Well I finally got around to taking a picture of the developing brood. They haven't grown much but I'm sure they'll have made great strides by April, maybe new workers by May.
You can make out the one closest to the queen's head (to the left) is nearly double the size of some of the others. I've started feeding them regularly again but I don't think they've found the food. I'll try forcing it on them later on.
My colony of Prenolepis imparis has been doing almost nothing. These are considerably boring ants in all honestly but I love them because they fly early in the year. Wild colonies are probably holding their nuptial flights in parts of the US that are close to or above 70F.

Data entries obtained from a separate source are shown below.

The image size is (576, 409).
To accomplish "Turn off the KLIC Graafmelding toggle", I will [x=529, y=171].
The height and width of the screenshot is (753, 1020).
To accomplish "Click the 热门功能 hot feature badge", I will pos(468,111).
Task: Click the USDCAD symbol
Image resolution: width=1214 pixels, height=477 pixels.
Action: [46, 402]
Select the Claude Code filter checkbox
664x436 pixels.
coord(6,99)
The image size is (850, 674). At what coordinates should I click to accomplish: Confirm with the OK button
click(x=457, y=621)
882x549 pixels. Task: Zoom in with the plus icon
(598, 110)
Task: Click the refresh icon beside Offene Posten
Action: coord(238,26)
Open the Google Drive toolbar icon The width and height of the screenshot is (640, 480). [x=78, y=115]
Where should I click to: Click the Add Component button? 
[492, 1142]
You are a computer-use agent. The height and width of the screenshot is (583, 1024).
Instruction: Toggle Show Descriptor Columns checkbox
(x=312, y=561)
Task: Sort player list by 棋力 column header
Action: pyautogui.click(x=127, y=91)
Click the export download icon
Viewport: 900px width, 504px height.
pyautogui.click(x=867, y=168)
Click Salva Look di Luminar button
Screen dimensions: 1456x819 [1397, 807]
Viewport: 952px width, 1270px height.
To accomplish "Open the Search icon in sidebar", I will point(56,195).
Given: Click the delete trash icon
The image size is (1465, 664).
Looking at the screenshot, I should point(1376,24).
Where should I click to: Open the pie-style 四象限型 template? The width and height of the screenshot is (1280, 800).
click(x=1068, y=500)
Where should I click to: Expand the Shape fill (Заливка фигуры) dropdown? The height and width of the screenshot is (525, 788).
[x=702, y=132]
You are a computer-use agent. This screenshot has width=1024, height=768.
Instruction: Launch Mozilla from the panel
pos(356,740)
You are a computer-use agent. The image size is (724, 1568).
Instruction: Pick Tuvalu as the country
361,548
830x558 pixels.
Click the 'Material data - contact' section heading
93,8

I didn't notice it at the time but if you look at the worker 2/3rds down on the left side, the one facing the right, she's holding an egg! I've had colonies of these before and they always die off because of a failed batch of brood. I believed their diet focused almost entirely on sugar. This colony as you can see is well fed but I focused on protein just as much.
Here is a little better photo where the egg is easier to spot. Notice the different sized heads to the workers in the middle. That's a sign of a good diet in a colony. Usually larger head size (larger caste in general) early on is a sign of good health. Smaller workers are cheaper to produce but aren't as developed as they could be and that usually means they don't live as long.
I'm also happy to see the queen still has some of her original color. I notice that this seems to fade with time. Younger queens seem brighter in color for this species. The browns are more dull orange, the red thorax is a very soft mix of rose red and salmon which is the best I can describe it. Happy Hunting.